A Sense of Curiosity
I read a quote from a book by Pema Chodron last week, and it has been echoing in my head ever since. In her book No Time to Lose, the Buddhist teacher writes the following: "We can put our whole heart into whatever we do; but if we freeze our attitude into either for or against, we're setting ourselves up for stress. Instead, we could just go forward with curiosity, wondering where this experiment will lead."
I keep thinking about this quote, and I've discussed it with several friends over the past week. It's a pretty simple sentiment; one that has surely been expressed before in a hundred different ways. Yet there was something about the word curiosity that stopped me in my tracks. It was so playful and approachable, like it came straight from the mouth of Winnie the Pooh. What would it be like to approach my life with more curiosity and less expectation about the things I want?
This curious approach blends perfectly with the structure that has been established for the yoga school I am enrolled in, and it pairs excellently with yoga practice itself.
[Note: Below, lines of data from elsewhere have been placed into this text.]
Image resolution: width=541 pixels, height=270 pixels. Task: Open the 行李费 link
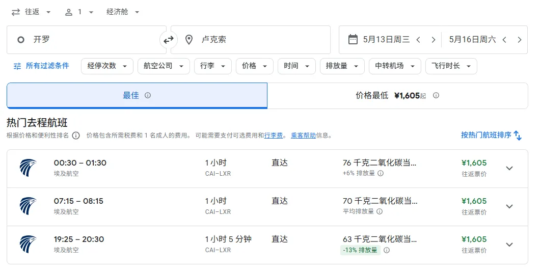(274, 136)
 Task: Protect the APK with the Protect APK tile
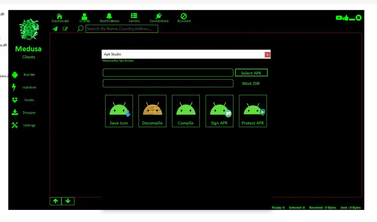point(253,111)
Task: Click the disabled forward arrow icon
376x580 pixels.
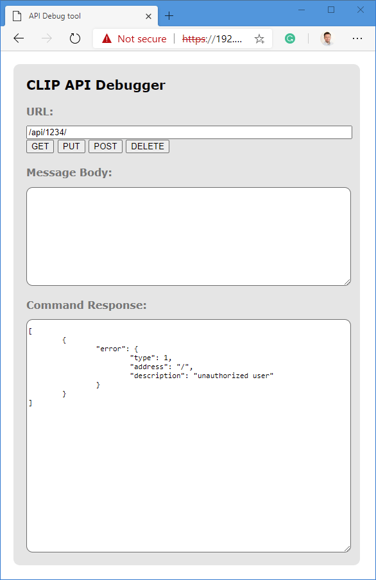Action: click(x=47, y=38)
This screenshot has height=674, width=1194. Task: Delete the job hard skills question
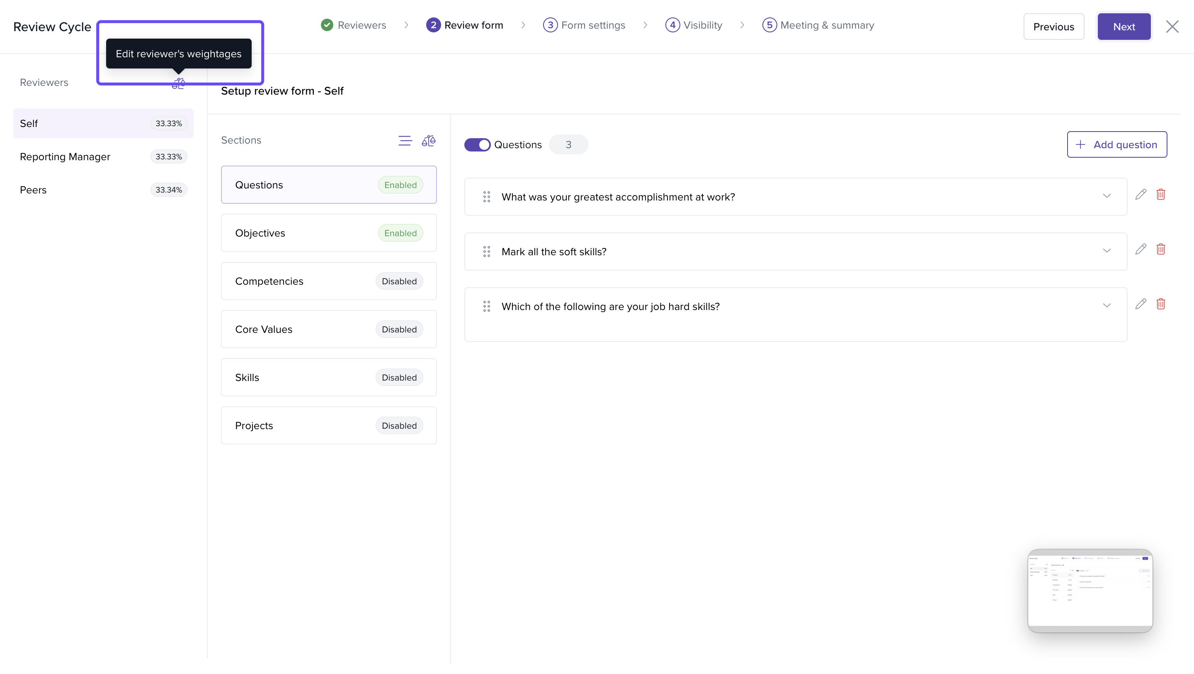tap(1161, 304)
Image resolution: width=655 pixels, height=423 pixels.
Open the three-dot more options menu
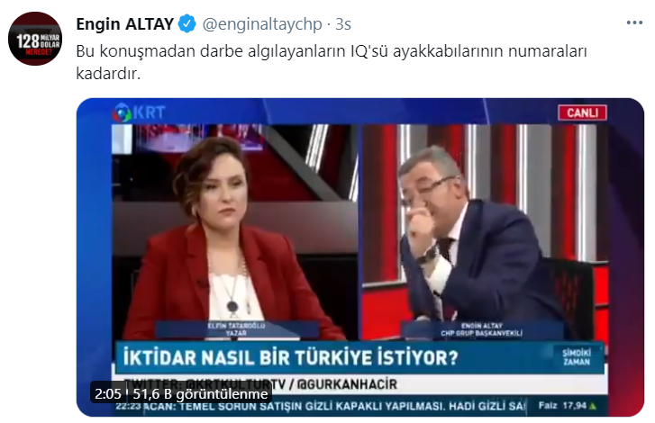tap(634, 23)
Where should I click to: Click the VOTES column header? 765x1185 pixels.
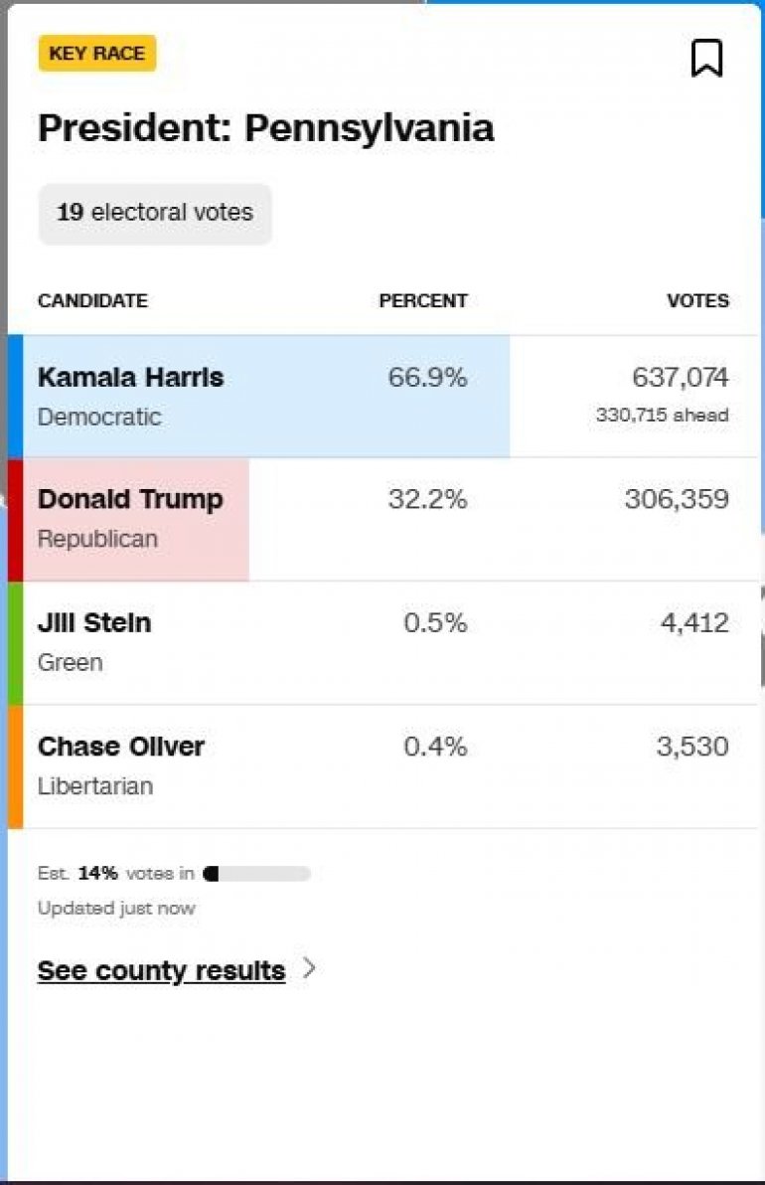point(697,301)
I am willing to bet that anyone who practices yoga would be able to tell you what their least favorite pose is. I don't like parsva utkatasana, which is when you sit back like you are in a chair and then twist your upper body to one side or the other. I am awkward in this posture. I always feel scrunched in the spine instead of feeling anything resembling length, and my thighs start burning within moments of assuming the pose. Whenever a teacher calls it out, my mind immediately starts along this train of thought. It's not surprising then that I automatically assume a scrunched posture and feel weak in the legs. I have the expectation that I'm going to have an uncomfortable experience.
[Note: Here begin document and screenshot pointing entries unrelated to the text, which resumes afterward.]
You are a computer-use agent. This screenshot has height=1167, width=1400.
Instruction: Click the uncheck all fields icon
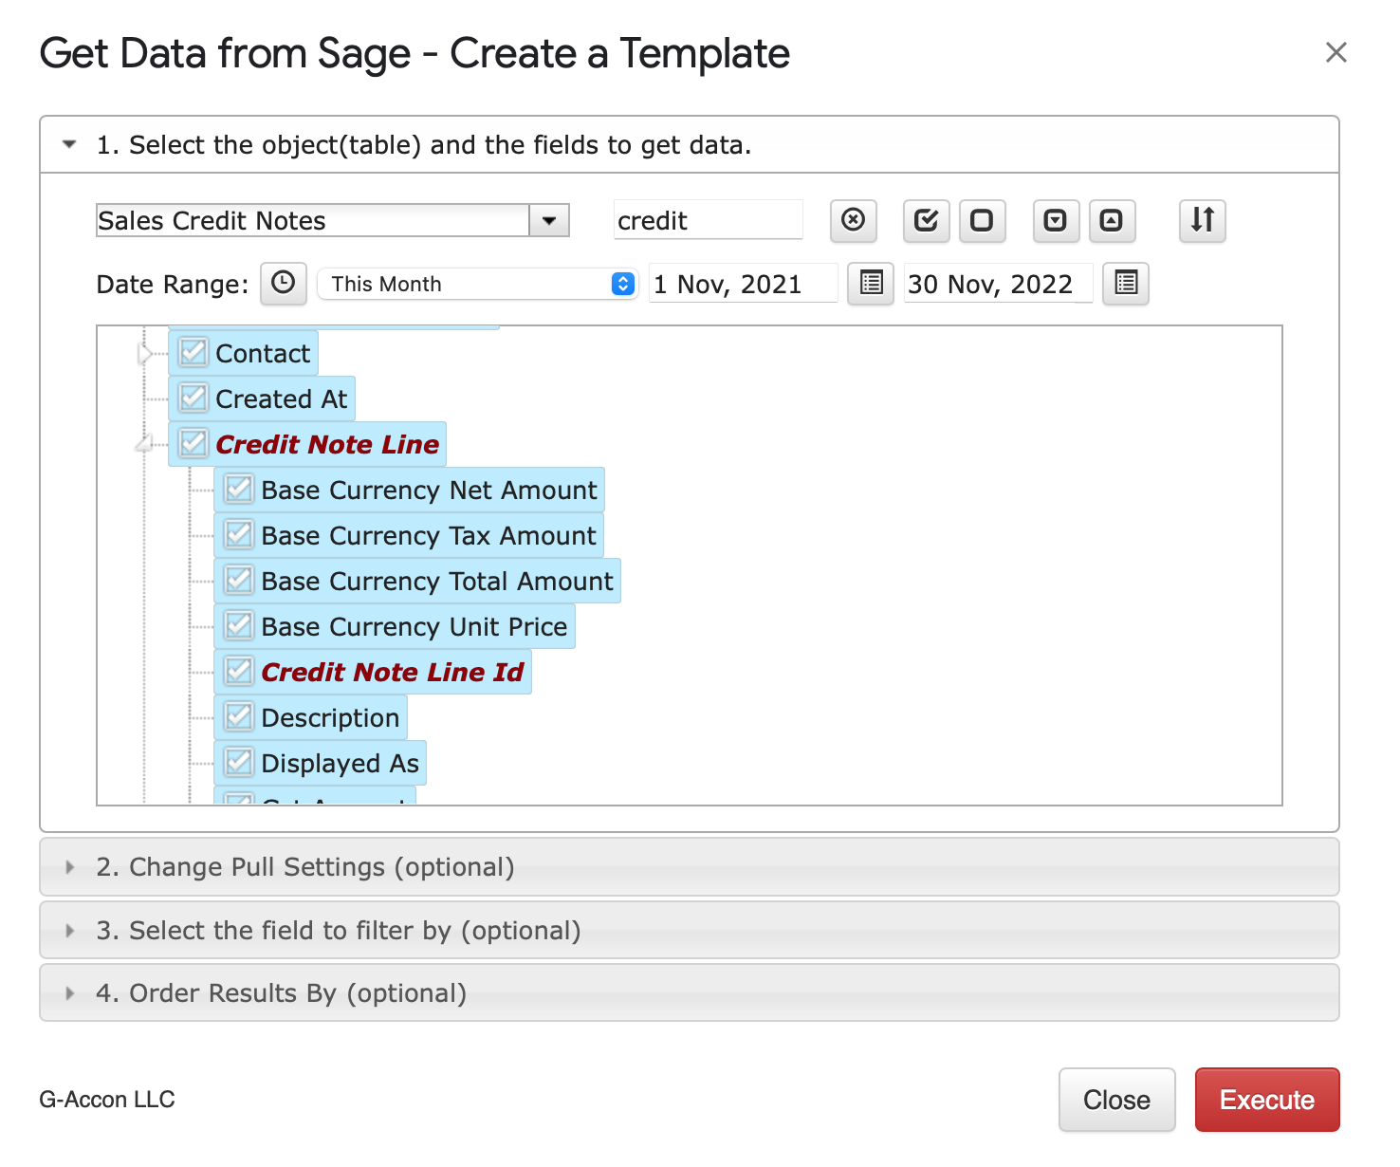[x=982, y=220]
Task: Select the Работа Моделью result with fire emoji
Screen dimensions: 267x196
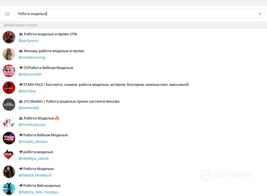Action: (x=134, y=122)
What if I approached the pose with curiosity? What if I decided to see what it feels like today–in this moment–to try parsva utkatasana? Would my experience be different? What if I approached my whole practice with this inquisitiveness? This attitude is fostered by the amazing teachers in my training program, and I have already observed the benefits to my practice. When I let go of the expectation of creating the perfect shape, I am able to naturally experience the effects of slight realignments, changes in weight distribution, or variations in my breath. And I also have more fun with my practice, as I experiment and play with the poses without rigid expectations for myself.
This attitude is also extremely helpful off of my mat. In fact, that is where I have felt the strongest impact over the past week. What if I approached each day with curiosity and an openness to where it might take me? Instead of clinging to what I want to happen in the future, what if I gave more of my attention to the present? It's such a simple idea, but it has radically changed my perspective. I'm trying to be curious about each moment instead of fighting it, and the result is a more peaceful mind.